▸ Exercise prompt: Reproduce the data below word for word, leaving out the pictures.

▸ Given data:
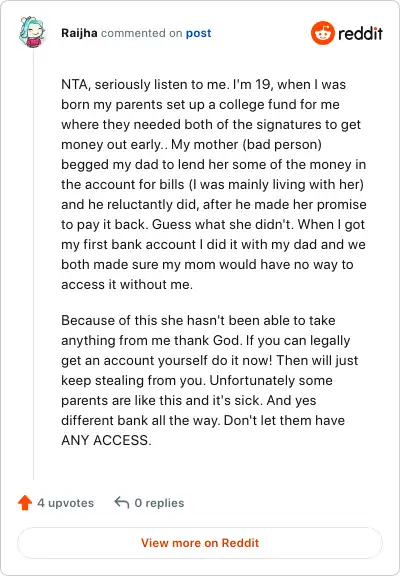Viewport: 400px width, 576px height.
Task: Click the first paragraph starting with NTA
Action: [214, 184]
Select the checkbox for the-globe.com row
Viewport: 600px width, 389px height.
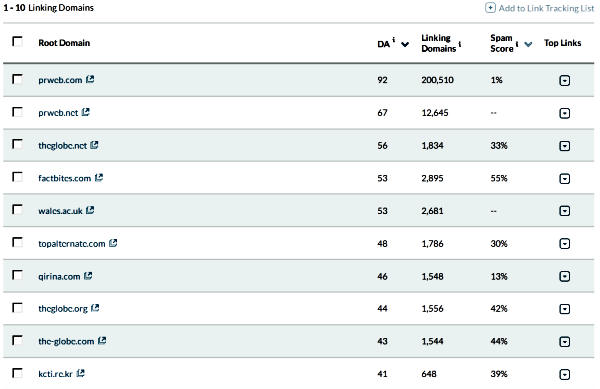(x=17, y=340)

▸ Reply:
Viewport: 400px width, 576px height.
Task: Click the first paragraph starting with NTA
Action: [214, 184]
Select the checkbox for the-globe.com row
Viewport: 600px width, 389px height.
(x=17, y=340)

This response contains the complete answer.